Mountain in New Hampshire, United States

Mount Chocorua (/ʃəˈkɔːrwə/) is a 3490 ft mountain in the White Mountains of New Hampshire, the easternmost peak of the Sandwich Range. Although the mountain is not outstanding for its elevation, it is very rugged and has excellent views of the surrounding lakes, mountains, and forests. Being at the end of the range, its bare summit can be seen from almost every direction and identified from many points throughout central New Hampshire and western Maine, and it has been the subject of numerous works of art. Many hiking trails ascend the mountain. Scenic Chocorua Lake lies directly to the south.

== Name ==
Chocorua is probably an Algonquin word that means "Rocky Home of the Water Serpent". Primary sources from the 1760s record the name as "Coruway", with "Chokurua" appearing in maps from 1791.

"Coruway" was a European corruption of the pre-Columbian corua, which was used to refer to a serpent that guards mountain springs. These serpents, which were believed to be messengers from the underworld, lived in crevices in high places.

■ ASSIGNMENT 1:
Do these statements agree with the Mount Chocorua text? Answer yes or no for each, and quote the words that decide it.
(a) Mount Chocorua is the westernmost peak of the Sandwich Range.
(b) The serpents were believed to be messengers from the underworld.
(c) Chocorua Lake lies to the north of the mountain.
■ ASSIGNMENT 2:
Answer these questions from the Mount Chocorua text:
(a) How high is Mount Chocorua?
(b) In which decade do primary sources record the name as "Coruway"?
(c) Where did the serpents live?

■ SOURCE DATA:

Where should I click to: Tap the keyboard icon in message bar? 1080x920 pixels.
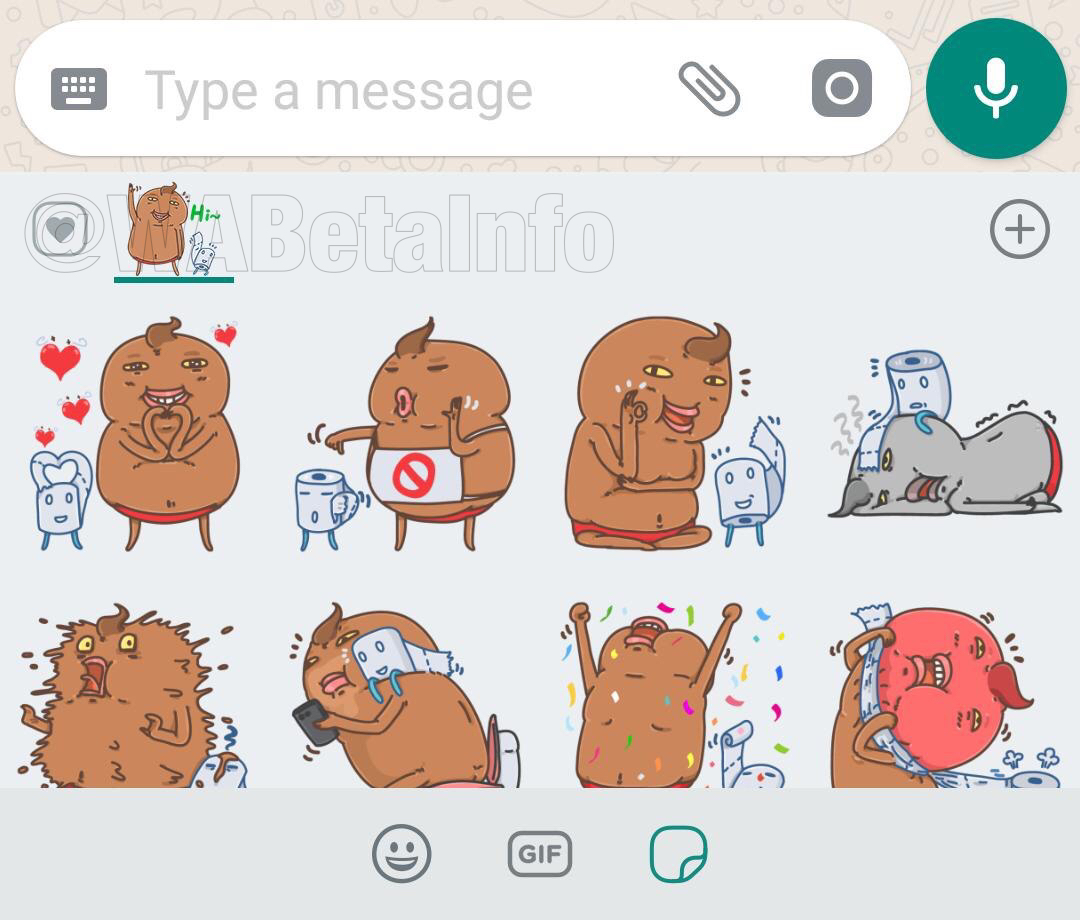[x=79, y=89]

■ RESPONSE 1:
(a) No: "the easternmost peak of the Sandwich Range"
(b) Yes: "which were believed to be messengers from the underworld"
(c) No: "Scenic Chocorua Lake lies directly to the south."

■ RESPONSE 2:
(a) 3490 ft
(b) The 1760s
(c) In crevices in high places